Technological Advances:

Advances in and development of digital technology will permit all distributors of video programming to increase the delivered quantity of service. Digital technology increases the number of programming channels that may be communicated over a given amount of bandwidth or spectrum space. MVPDs and broadcasters continue to pursue improved digital compression ratios and deployment of digital technology. In addition CableLabs recently announced it "open standards" initiative supporting development of advanced set-top boxes. The industry shift from proprietary technology to an open standard may lead to more manufacturers of the boxes, may spur a retail distribution market, and may prompt new high speed data and internet service providers.

Convergence of Cable and Telephone Service:

At the time of the 1996 Act's passage, members of the local telephone industry indicated that they would begin to compete in video delivery markets, and cable television operators indicated that they would begin providing local telephone exchange service. The expectation was that there would be a technological convergence that would permit use of the same facilities for provision of the two types of service. This technological convergence has yet to take place. Almost all of the video service provided by LECs uses conventional cable television technology or wireless cable operations that stand alone from the provider's telephone facilities. The provision of telephone service by cable firms over integrated facilities remains primarily at an experimental stage. The one area in which many cable operators appear poised to compete head-to-head with local telephone companies is the provision of Internet access. Technology in this area appears to be rapidly advancing and service is being deployed on a commercial basis in a large number of cable systems.

Additional findings include the following:

Subscribership to DBS services increased 43.2% from 3.5 million homes at the end of September 1996 to 5.1 million homes at the end of June 1997. Home satellite dish (HSD) subscribership decreased from 2.3 million homes at the end of September 1996 to 2.2 million at the end of June 1996. Direct-to-home satellite services (DBS and HSD) represent approximately 9.8% of national MVPD subscribership as of June 1997. Satellite master antenna television (SMATV) service subscribership increased 10.7%, from 1.1 million homes at the end of September 1996 to 1.2 million, or 1.6% of all MVPD homes, at the end of June 1997. MMDS subscribership decreased 8.8%, from 1.2 million homes at the end of September 1996 to 1.1 million, or 1.5% of all MVPD homes, at the end of June 1997.
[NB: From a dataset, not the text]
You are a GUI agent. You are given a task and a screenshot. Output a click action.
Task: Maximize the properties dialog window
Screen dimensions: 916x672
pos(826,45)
Broadcast television service continues to serve as both a transmission medium for many households, and the primary source of programming for most viewers regardless of distribution media. Regulatory changes and technological advances may, at some point in the future, permit the use of broadcast television and other existing and potential video technologies for distributing multichannel video programming.

LEC entry into video programming distribution has proceeded sporadically and been highly dependent on the business strategies of the individual companies involved. Some LECs have continued to expand franchised cable operations within their telephone service areas or to acquire in-region MMDS systems. Other LECs have minimized or abandoned further activities in multichannel video programming within their regions. Two joint ventures organized by LECs to provide original video programming and packaging have significantly scaled back their operations.

The Annual Report "on the status of competition in the market for the delivery of video programming" is prepared each year in compliance with Section 628(g) of the Communications Act.